-- EXERCISE MATERIAL follows --
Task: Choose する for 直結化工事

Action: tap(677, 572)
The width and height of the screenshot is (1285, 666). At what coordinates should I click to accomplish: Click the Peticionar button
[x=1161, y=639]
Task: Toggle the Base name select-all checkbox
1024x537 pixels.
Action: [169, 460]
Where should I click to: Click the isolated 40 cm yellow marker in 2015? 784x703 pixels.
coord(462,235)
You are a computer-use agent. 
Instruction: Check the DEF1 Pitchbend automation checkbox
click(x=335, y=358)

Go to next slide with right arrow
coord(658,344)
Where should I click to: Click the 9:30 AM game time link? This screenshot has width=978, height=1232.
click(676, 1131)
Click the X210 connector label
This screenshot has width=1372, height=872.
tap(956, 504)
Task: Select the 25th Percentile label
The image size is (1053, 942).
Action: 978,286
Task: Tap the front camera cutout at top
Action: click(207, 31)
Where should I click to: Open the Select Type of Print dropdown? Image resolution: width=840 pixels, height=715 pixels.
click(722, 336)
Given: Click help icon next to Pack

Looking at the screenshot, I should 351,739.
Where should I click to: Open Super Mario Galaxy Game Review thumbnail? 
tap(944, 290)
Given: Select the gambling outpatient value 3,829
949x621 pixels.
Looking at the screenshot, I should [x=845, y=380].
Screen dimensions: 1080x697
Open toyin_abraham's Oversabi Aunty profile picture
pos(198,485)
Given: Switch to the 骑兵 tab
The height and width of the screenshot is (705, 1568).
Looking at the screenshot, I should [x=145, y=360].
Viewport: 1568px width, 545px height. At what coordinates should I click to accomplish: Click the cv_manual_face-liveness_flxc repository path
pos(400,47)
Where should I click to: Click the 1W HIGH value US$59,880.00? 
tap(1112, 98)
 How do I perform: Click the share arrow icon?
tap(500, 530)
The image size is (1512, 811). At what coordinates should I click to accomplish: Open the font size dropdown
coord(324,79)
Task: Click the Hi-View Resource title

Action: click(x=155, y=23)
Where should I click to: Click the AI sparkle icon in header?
-- EXERCISE MATERIAL concluded --
Only the lines from the one with "The width and" through the last line above should be restated, word for word.

RESULT:
The width and height of the screenshot is (1285, 666). At what coordinates should I click to accomplish: Click the Peticionar button
[x=1161, y=639]
Task: Toggle the Base name select-all checkbox
1024x537 pixels.
Action: [169, 460]
Where should I click to: Click the isolated 40 cm yellow marker in 2015? 784x703 pixels.
coord(462,235)
You are a computer-use agent. 
Instruction: Check the DEF1 Pitchbend automation checkbox
click(x=335, y=358)

Go to next slide with right arrow
coord(658,344)
Where should I click to: Click the 9:30 AM game time link? This screenshot has width=978, height=1232.
click(676, 1131)
Click the X210 connector label
This screenshot has width=1372, height=872.
tap(956, 504)
Task: Select the 25th Percentile label
The image size is (1053, 942).
Action: 978,286
Task: Tap the front camera cutout at top
Action: click(207, 31)
Where should I click to: Open the Select Type of Print dropdown? Image resolution: width=840 pixels, height=715 pixels.
click(722, 336)
Given: Click help icon next to Pack

Looking at the screenshot, I should 351,739.
Where should I click to: Open Super Mario Galaxy Game Review thumbnail? 
tap(944, 290)
Given: Select the gambling outpatient value 3,829
949x621 pixels.
Looking at the screenshot, I should [x=845, y=380].
Screen dimensions: 1080x697
Open toyin_abraham's Oversabi Aunty profile picture
pos(198,485)
Given: Switch to the 骑兵 tab
The height and width of the screenshot is (705, 1568).
Looking at the screenshot, I should [x=145, y=360].
Viewport: 1568px width, 545px height. At what coordinates should I click to accomplish: Click the cv_manual_face-liveness_flxc repository path
pos(400,47)
Where should I click to: Click the 1W HIGH value US$59,880.00? 
tap(1112, 98)
 How do I perform: Click the share arrow icon?
tap(500, 530)
The image size is (1512, 811). At what coordinates should I click to accomplish: Open the font size dropdown
coord(324,79)
Task: Click the Hi-View Resource title

Action: click(x=155, y=23)
Where should I click to: Click the AI sparkle icon in header?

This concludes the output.